▶ [YOUR ASSIGNMENT] Each record below should be repeated precisely as written.

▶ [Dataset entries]
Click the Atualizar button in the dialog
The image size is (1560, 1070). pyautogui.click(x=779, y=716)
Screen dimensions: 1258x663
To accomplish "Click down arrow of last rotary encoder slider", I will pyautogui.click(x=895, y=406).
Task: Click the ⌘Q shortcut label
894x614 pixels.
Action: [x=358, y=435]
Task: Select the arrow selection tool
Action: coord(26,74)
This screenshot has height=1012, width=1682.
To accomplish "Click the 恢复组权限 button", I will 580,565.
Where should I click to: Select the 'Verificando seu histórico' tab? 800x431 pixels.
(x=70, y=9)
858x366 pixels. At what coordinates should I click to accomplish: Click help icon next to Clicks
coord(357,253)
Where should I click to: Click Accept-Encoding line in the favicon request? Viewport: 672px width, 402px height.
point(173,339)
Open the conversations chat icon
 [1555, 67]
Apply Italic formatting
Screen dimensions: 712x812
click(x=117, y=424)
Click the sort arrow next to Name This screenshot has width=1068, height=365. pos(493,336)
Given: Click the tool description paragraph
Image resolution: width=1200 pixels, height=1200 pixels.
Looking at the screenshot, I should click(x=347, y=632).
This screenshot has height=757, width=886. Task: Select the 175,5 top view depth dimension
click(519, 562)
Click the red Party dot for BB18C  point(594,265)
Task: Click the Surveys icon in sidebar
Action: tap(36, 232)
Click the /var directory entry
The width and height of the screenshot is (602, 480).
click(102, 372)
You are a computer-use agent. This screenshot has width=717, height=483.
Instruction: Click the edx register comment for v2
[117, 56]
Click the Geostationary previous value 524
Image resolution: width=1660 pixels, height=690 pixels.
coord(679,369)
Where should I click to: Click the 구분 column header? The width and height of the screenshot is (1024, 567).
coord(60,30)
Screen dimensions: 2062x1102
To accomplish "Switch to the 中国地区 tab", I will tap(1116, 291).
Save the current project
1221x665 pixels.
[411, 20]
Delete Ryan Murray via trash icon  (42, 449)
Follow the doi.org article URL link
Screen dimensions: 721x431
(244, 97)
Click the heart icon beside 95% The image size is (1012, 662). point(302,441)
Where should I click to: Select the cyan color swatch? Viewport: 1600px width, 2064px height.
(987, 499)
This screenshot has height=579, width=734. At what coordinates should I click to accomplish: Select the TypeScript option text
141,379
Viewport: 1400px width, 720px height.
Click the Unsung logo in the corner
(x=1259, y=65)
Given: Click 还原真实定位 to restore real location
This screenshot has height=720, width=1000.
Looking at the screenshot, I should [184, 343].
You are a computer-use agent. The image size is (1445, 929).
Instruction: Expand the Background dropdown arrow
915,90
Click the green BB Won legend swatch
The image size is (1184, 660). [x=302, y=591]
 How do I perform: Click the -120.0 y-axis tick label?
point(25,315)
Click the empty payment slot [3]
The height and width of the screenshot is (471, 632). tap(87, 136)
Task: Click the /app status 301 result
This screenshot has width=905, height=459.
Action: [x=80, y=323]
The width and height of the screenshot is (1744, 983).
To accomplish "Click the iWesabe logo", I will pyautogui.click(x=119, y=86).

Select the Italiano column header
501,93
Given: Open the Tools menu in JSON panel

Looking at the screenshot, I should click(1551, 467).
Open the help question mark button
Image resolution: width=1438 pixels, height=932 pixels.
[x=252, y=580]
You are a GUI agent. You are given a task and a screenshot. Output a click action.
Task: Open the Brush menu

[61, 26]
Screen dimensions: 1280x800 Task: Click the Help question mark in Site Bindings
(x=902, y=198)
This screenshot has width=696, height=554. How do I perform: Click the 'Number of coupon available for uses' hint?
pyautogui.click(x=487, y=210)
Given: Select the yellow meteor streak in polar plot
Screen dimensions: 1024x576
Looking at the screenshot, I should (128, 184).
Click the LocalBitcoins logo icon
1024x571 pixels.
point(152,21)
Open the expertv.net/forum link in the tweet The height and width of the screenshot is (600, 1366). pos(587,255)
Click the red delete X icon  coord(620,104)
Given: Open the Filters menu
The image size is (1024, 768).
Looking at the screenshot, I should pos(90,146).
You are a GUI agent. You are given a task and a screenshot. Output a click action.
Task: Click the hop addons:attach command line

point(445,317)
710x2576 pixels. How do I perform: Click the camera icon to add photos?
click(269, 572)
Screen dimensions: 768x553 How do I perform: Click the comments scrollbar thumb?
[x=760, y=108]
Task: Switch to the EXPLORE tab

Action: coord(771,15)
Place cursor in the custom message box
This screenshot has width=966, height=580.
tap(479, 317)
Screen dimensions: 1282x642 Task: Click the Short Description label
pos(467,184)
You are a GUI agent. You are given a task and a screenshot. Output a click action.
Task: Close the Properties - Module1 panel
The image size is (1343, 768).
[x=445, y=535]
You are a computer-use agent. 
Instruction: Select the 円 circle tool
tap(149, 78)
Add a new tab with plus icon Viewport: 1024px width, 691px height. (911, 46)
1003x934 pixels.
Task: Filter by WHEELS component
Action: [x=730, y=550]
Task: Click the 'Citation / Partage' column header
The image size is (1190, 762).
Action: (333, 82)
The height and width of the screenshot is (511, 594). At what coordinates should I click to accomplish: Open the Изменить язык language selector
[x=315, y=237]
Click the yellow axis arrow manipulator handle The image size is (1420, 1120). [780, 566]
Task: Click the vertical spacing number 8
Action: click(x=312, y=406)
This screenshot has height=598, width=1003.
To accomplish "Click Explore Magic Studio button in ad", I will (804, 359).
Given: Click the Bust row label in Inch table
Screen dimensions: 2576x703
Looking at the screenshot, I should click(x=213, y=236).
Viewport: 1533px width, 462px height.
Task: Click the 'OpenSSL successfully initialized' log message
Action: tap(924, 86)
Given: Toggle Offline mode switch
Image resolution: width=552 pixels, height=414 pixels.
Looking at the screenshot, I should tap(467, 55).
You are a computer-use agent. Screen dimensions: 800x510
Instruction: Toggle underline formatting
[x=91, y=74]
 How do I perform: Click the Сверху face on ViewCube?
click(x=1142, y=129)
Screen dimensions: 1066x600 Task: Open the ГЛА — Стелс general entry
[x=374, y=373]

▶ [RESULT OF THE TASK]
Click the Atualizar button in the dialog
The image size is (1560, 1070). pyautogui.click(x=779, y=716)
Screen dimensions: 1258x663
To accomplish "Click down arrow of last rotary encoder slider", I will pyautogui.click(x=895, y=406).
Task: Click the ⌘Q shortcut label
894x614 pixels.
Action: [x=358, y=435]
Task: Select the arrow selection tool
Action: coord(26,74)
This screenshot has height=1012, width=1682.
To accomplish "Click the 恢复组权限 button", I will 580,565.
Where should I click to: Select the 'Verificando seu histórico' tab? 800x431 pixels.
(x=70, y=9)
858x366 pixels. At what coordinates should I click to accomplish: Click help icon next to Clicks
coord(357,253)
Where should I click to: Click Accept-Encoding line in the favicon request? Viewport: 672px width, 402px height.
point(173,339)
Open the conversations chat icon
 [1555, 67]
Apply Italic formatting
Screen dimensions: 712x812
click(x=117, y=424)
Click the sort arrow next to Name This screenshot has width=1068, height=365. pos(493,336)
Given: Click the tool description paragraph
Image resolution: width=1200 pixels, height=1200 pixels.
Looking at the screenshot, I should click(x=347, y=632).
This screenshot has height=757, width=886. Task: Select the 175,5 top view depth dimension
click(519, 562)
Click the red Party dot for BB18C  point(594,265)
Task: Click the Surveys icon in sidebar
Action: tap(36, 232)
Click the /var directory entry
The width and height of the screenshot is (602, 480).
click(102, 372)
You are a computer-use agent. This screenshot has width=717, height=483.
Instruction: Click the edx register comment for v2
[117, 56]
Click the Geostationary previous value 524
Image resolution: width=1660 pixels, height=690 pixels.
coord(679,369)
Where should I click to: Click the 구분 column header? The width and height of the screenshot is (1024, 567).
coord(60,30)
Screen dimensions: 2062x1102
To accomplish "Switch to the 中国地区 tab", I will tap(1116, 291).
Save the current project
1221x665 pixels.
[411, 20]
Delete Ryan Murray via trash icon  (42, 449)
Follow the doi.org article URL link
Screen dimensions: 721x431
(244, 97)
Click the heart icon beside 95% The image size is (1012, 662). point(302,441)
Where should I click to: Select the cyan color swatch? Viewport: 1600px width, 2064px height.
(987, 499)
This screenshot has height=579, width=734. At what coordinates should I click to accomplish: Select the TypeScript option text
141,379
Viewport: 1400px width, 720px height.
Click the Unsung logo in the corner
(x=1259, y=65)
Given: Click 还原真实定位 to restore real location
This screenshot has height=720, width=1000.
Looking at the screenshot, I should [184, 343].
You are a computer-use agent. The image size is (1445, 929).
Instruction: Expand the Background dropdown arrow
915,90
Click the green BB Won legend swatch
The image size is (1184, 660). [x=302, y=591]
 How do I perform: Click the -120.0 y-axis tick label?
point(25,315)
Click the empty payment slot [3]
The height and width of the screenshot is (471, 632). tap(87, 136)
Task: Click the /app status 301 result
This screenshot has width=905, height=459.
Action: [x=80, y=323]
The width and height of the screenshot is (1744, 983).
To accomplish "Click the iWesabe logo", I will pyautogui.click(x=119, y=86).

Select the Italiano column header
501,93
Given: Open the Tools menu in JSON panel

Looking at the screenshot, I should click(1551, 467).
Open the help question mark button
Image resolution: width=1438 pixels, height=932 pixels.
[x=252, y=580]
You are a GUI agent. You are given a task and a screenshot. Output a click action.
Task: Open the Brush menu

[61, 26]
Screen dimensions: 1280x800 Task: Click the Help question mark in Site Bindings
(x=902, y=198)
This screenshot has width=696, height=554. How do I perform: Click the 'Number of coupon available for uses' hint?
pyautogui.click(x=487, y=210)
Given: Select the yellow meteor streak in polar plot
Screen dimensions: 1024x576
Looking at the screenshot, I should (128, 184).
Click the LocalBitcoins logo icon
1024x571 pixels.
point(152,21)
Open the expertv.net/forum link in the tweet The height and width of the screenshot is (600, 1366). pos(587,255)
Click the red delete X icon  coord(620,104)
Given: Open the Filters menu
The image size is (1024, 768).
Looking at the screenshot, I should pos(90,146).
You are a GUI agent. You are given a task and a screenshot. Output a click action.
Task: Click the hop addons:attach command line

point(445,317)
710x2576 pixels. How do I perform: Click the camera icon to add photos?
click(269, 572)
Screen dimensions: 768x553 How do I perform: Click the comments scrollbar thumb?
[x=760, y=108]
Task: Switch to the EXPLORE tab

Action: coord(771,15)
Place cursor in the custom message box
This screenshot has width=966, height=580.
tap(479, 317)
Screen dimensions: 1282x642 Task: Click the Short Description label
pos(467,184)
You are a GUI agent. You are given a task and a screenshot. Output a click action.
Task: Close the Properties - Module1 panel
The image size is (1343, 768).
[x=445, y=535]
You are a computer-use agent. 
Instruction: Select the 円 circle tool
tap(149, 78)
Add a new tab with plus icon Viewport: 1024px width, 691px height. (911, 46)
1003x934 pixels.
Task: Filter by WHEELS component
Action: [x=730, y=550]
Task: Click the 'Citation / Partage' column header
The image size is (1190, 762).
Action: (333, 82)
The height and width of the screenshot is (511, 594). At what coordinates should I click to accomplish: Open the Изменить язык language selector
[x=315, y=237]
Click the yellow axis arrow manipulator handle The image size is (1420, 1120). [780, 566]
Task: Click the vertical spacing number 8
Action: click(x=312, y=406)
This screenshot has height=598, width=1003.
To accomplish "Click Explore Magic Studio button in ad", I will (804, 359).
Given: Click the Bust row label in Inch table
Screen dimensions: 2576x703
Looking at the screenshot, I should click(x=213, y=236).
Viewport: 1533px width, 462px height.
Task: Click the 'OpenSSL successfully initialized' log message
Action: tap(924, 86)
Given: Toggle Offline mode switch
Image resolution: width=552 pixels, height=414 pixels.
Looking at the screenshot, I should tap(467, 55).
You are a computer-use agent. Screen dimensions: 800x510
Instruction: Toggle underline formatting
[x=91, y=74]
 How do I perform: Click the Сверху face on ViewCube?
click(x=1142, y=129)
Screen dimensions: 1066x600 Task: Open the ГЛА — Стелс general entry
[x=374, y=373]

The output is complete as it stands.